Retaining Effective Teachers Policy
As of June 30, 2010, the most recent date for which an actuarial valuation is available, Ohio's pension system for teachers is 59.1 percent funded and has an infinite amortization period. This means that if the plan earns its assumed rate of return and maintains current contribution rates, the state would never pay off its unfunded liabilities. Neither the state's funding ratio nor its amortization period meets conventional standards, and the state's system is not financially sustainable according to actuarial benchmarks.
In addition, Ohio commits excessive resources toward its teachers' retirement system. The mandatory employer contribution rate of 14 percent is slightly high.

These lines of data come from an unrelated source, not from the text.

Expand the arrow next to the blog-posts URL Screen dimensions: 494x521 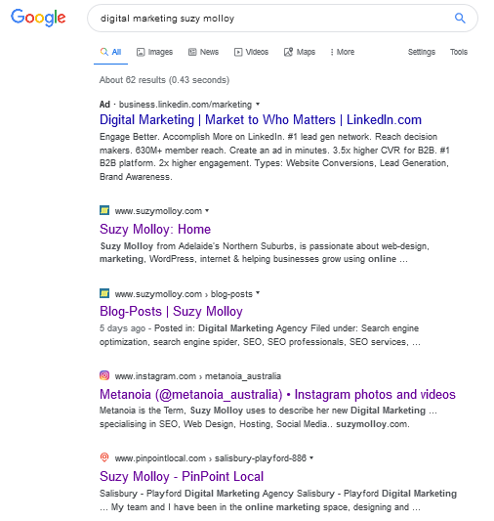258,293
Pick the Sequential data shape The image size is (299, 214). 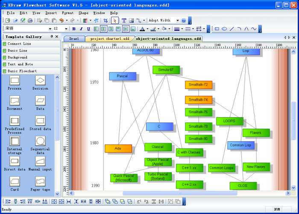click(40, 145)
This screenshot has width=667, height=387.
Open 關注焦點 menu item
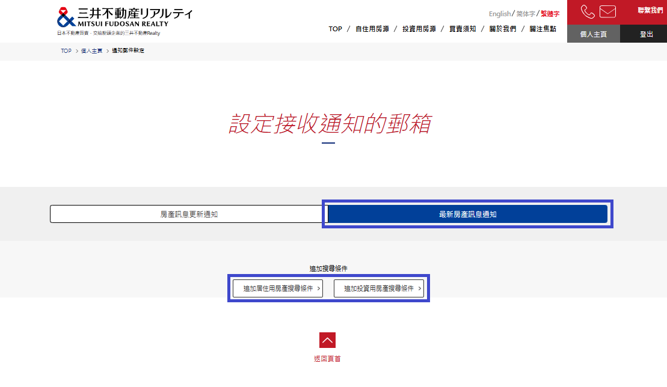tap(543, 29)
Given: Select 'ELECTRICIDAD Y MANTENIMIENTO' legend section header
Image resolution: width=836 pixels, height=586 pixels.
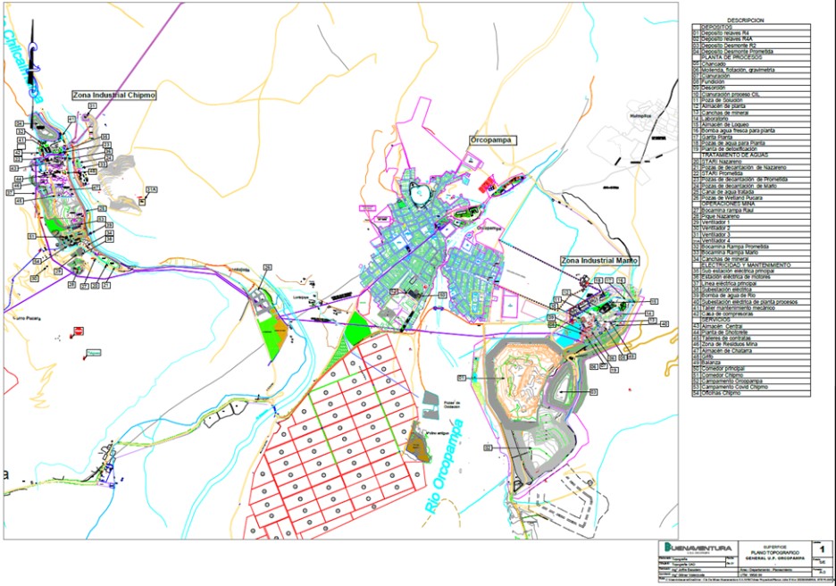Looking at the screenshot, I should (x=747, y=265).
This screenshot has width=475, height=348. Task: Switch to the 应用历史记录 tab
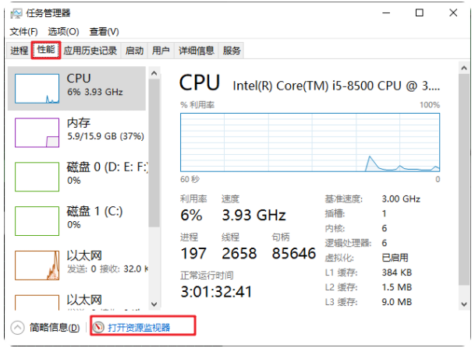(90, 51)
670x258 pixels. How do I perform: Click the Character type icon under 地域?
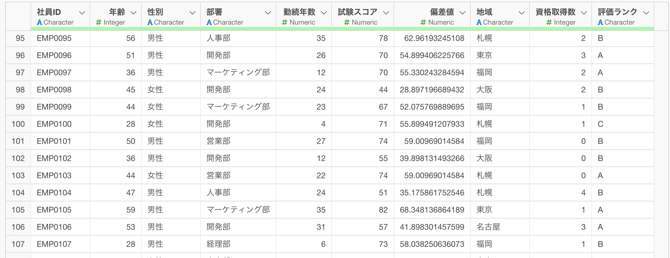point(479,22)

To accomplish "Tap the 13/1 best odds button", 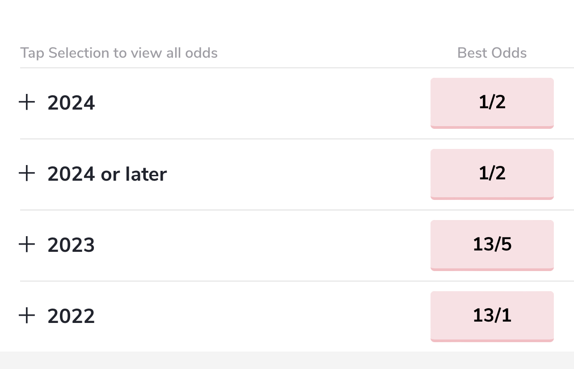I will point(492,316).
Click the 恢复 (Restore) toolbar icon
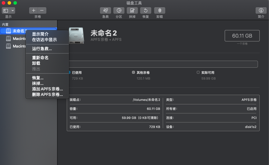Image resolution: width=269 pixels, height=165 pixels. (145, 10)
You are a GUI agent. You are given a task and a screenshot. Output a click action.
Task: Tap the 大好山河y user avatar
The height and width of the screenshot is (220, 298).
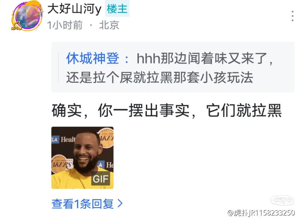pos(27,16)
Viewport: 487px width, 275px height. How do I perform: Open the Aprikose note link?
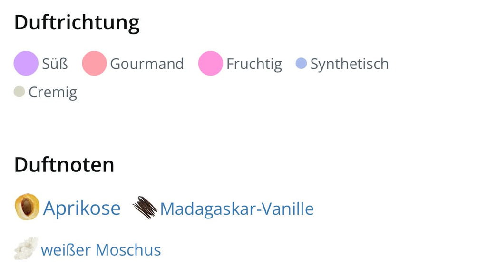[82, 208]
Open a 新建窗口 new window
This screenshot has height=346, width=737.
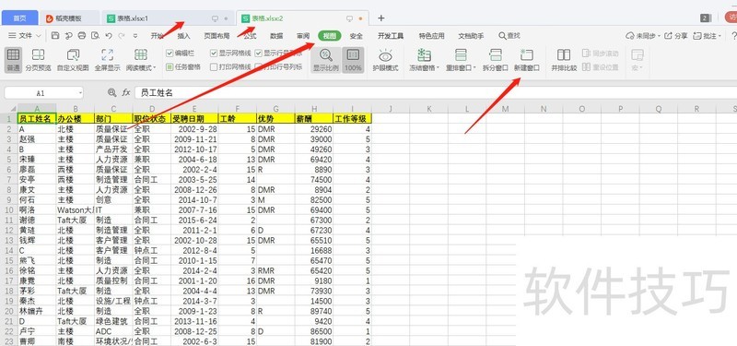click(526, 60)
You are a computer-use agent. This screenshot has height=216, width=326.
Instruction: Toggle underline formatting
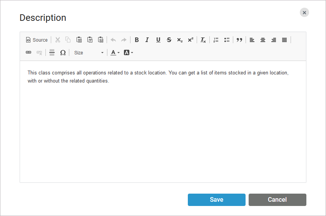[158, 40]
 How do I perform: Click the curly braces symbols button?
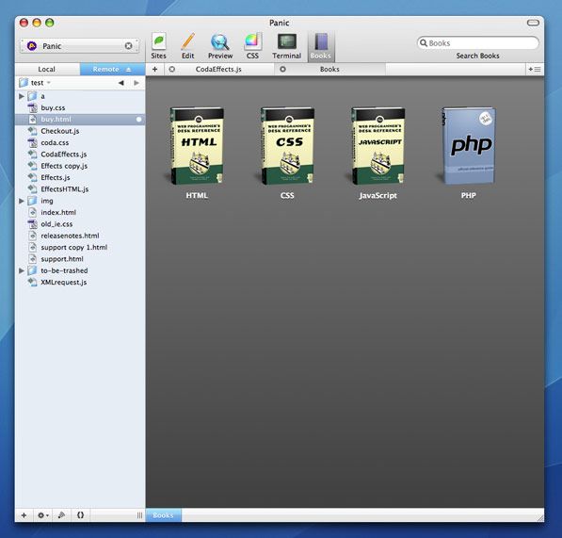point(80,515)

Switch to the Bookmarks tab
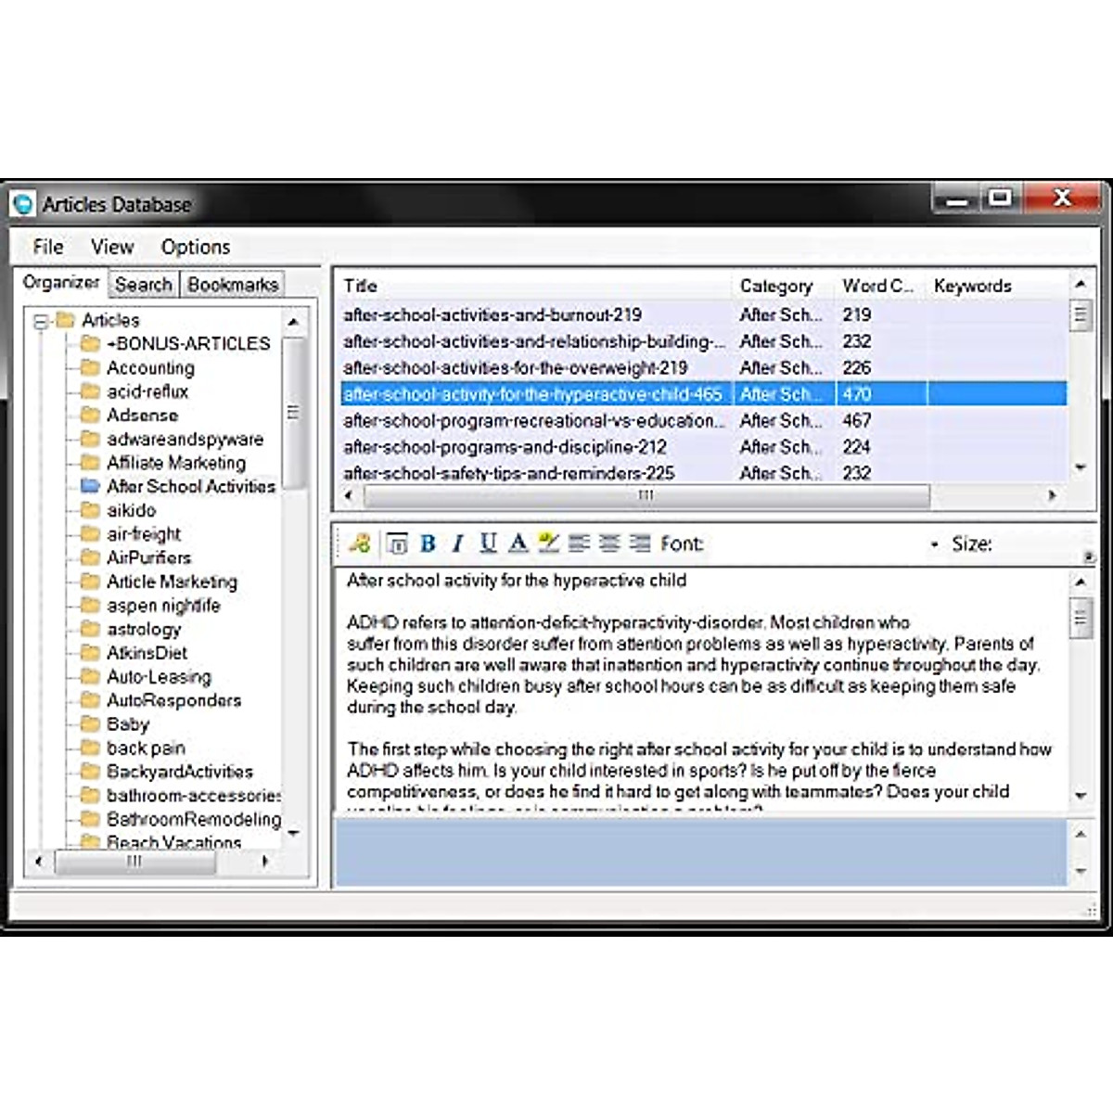[x=233, y=285]
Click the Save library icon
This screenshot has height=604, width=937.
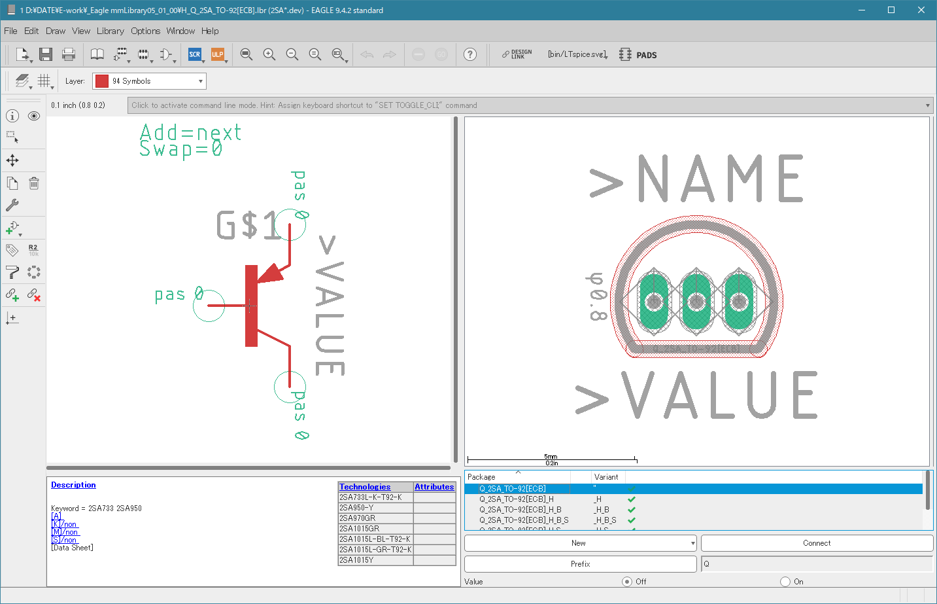45,54
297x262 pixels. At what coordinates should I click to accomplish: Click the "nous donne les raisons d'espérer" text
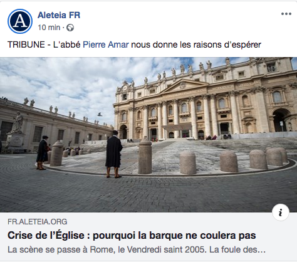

This rate is set by the State Teachers' Retirement Board. While part of this rate is used to pay off liabilities, it does so at great cost, precluding Ohio from spending those funds on other, more immediate means to retain talented teachers. The mandatory employee contribution rate of 10 percent is reasonable.
Ensure that the pension system is financially sustainable.
The state would be better off if its system was over 95 percent funded and had an amortization period of 30 years or less to allow more protection during financial downturns. However, Ohio should consider ways to improve its funding level without raising the contributions of school districts and teachers. In fact, the state should work to decrease employer contributions. Committing excessive resources to pension benefits can negatively affect teacher recruitment and retention. Improving funding levels necessitates, in part, systemic changes in the state's pension system. Goals 4-G and 4-I provide suggestions for pension system structures that are both sustainable and fair.
Ohio maintained that it is a non-Social Security state, and when compared with the combined rate of Social Security and the state pension plan in other states, it is at the mid-point.
NCTQ maintains that Ohio's employer contribution rate is slightly excessive and prevents districts from spending those funds on more immediate ways to attract and retain effective teachers. Many states contribute excessive resources to teacher pension plans, and thus being at the mid-point may not justify the state's current contribution levels. See Figure 121 for a state-by-state comparison including Social Security contributions and Figure 120 for a rationale on acceptable contribution levels.